What the task requires: Verbatim copy without images: repeat the records in full.

Start of Data extracts

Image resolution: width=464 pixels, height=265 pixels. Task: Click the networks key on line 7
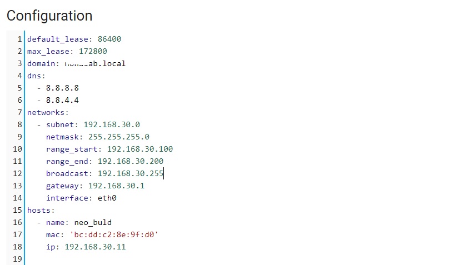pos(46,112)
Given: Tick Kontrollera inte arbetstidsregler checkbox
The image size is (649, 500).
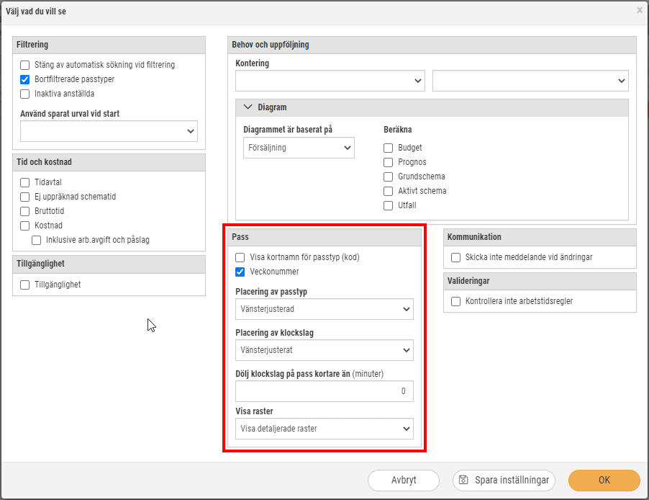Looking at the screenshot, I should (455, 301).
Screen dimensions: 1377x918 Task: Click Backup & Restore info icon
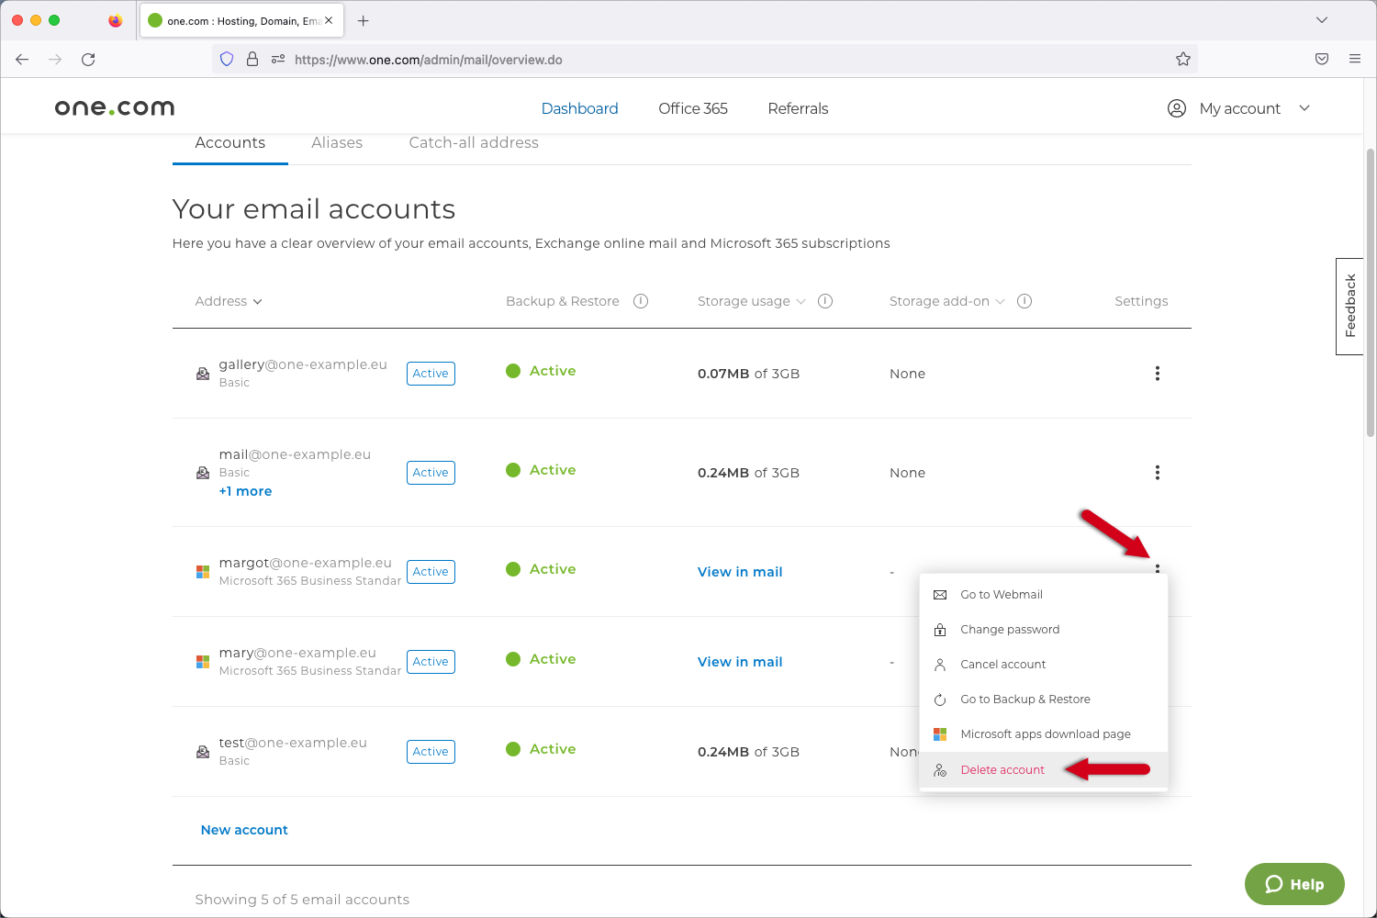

End of Data extracts

The answer:
Image resolution: width=464 pixels, height=265 pixels. Task: Click the networks key on line 7
pos(46,112)
Given: Tick Kontrollera inte arbetstidsregler checkbox
The image size is (649, 500).
Looking at the screenshot, I should (455, 301).
Screen dimensions: 1377x918 Task: Click Backup & Restore info icon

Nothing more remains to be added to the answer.